How Data Binding Works
- Each catalog layer's vector tiles contain attribute properties — for example, a UK postcode layer has a
postcodeproperty on every feature. - Your Power BI data has a column with matching values — for example, a
PostalCodecolumn. - In the catalog dialog, you select the vector-tile property as the key field.
- At runtime, Icon Map matches each row of your Power BI data to a feature in the catalog layer based on the key field.
- Matched features can then be styled using Power BI's conditional formatting — fill colour, outline colour, extrusion height, and more.
Configuring Data Binding
When a layer supports data binding (indicated by a "Data Binding" capability badge), a data-binding section appears in the configuration panel:
Key Field
Select the vector-tile property to match against your Power BI data. The dropdown shows all available properties defined in the layer's schema — each with a description of what it contains.
Choose the property that corresponds to the column in your Power BI data. For example:
| Layer | Key Field Property | Power BI Column |
|---|---|---|
| UK Postcodes | postcode |
PostalCode |
| US States | STUSPS |
StateAbbreviation |
| France Departments | code |
DepartmentCode |
Hide Unmatched Features
When enabled, features in the catalog layer that don't have a matching row in your Power BI data are hidden from the map. This is useful when your data only covers a subset of the layer's features — for example, showing only the states where you have sales.
Auto-Zoom to Matched Features
When enabled, the map automatically zooms to fit all features that have a match in your Power BI data. This ensures your data is visible without manual panning.
You can also set a max zoom for the auto-zoom calculation, to prevent the map from zooming in too far when you have very few matched features.
Runtime Behaviour
Conditional Formatting
Once a layer has data binding configured, you can use Power BI's conditional formatting to drive layer styling from your data:
- Fill colour — colour each matched feature based on a measure or column value.
- Outline colour — set per-feature outline colours.
- Outline width — vary outline thickness by data.

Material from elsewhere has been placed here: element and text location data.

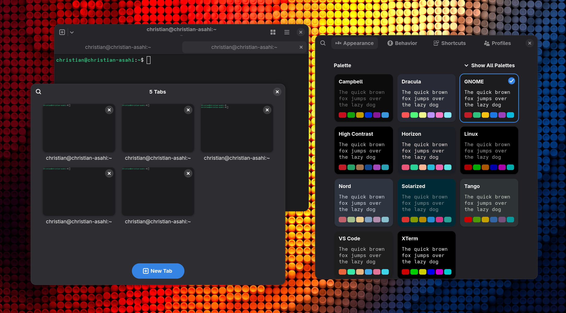Switch to the Appearance tab
Viewport: 566px width, 313px height.
tap(355, 43)
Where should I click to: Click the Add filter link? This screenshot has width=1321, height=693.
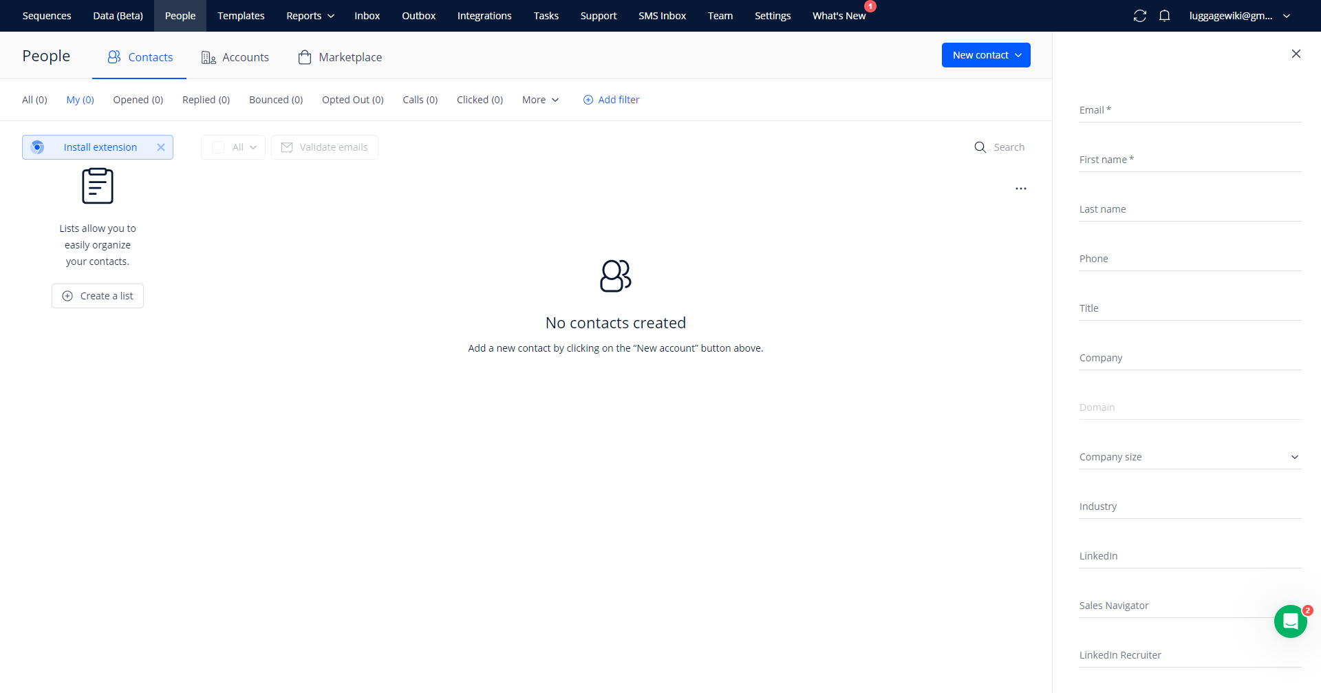(611, 100)
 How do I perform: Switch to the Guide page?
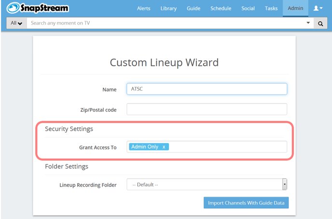coord(194,8)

- Extrusion height — set per-feature 3D heights from a measure.
These overrides are applied through the Power BI formatting pane — see Format Pane Settings.
Tooltips
Matched features display Power BI tooltips on hover, showing the data associated with the matched row — just like any other data-driven element in Power BI.
Selection & Cross-Highlighting
Clicking a matched feature selects the corresponding data row in Power BI, triggering cross-highlighting and cross-filtering with other visuals on the page. Lasso selection is also supported.
When features are selected:
- Selected features render at full opacity.
- Unselected features dim to 30% opacity.
Styling Precedence
When both catalog-dialog configuration and Power BI conditional formatting are applied, conditional formatting takes priority for matched features. Unmatched features (if visible) use the catalog-dialog configuration.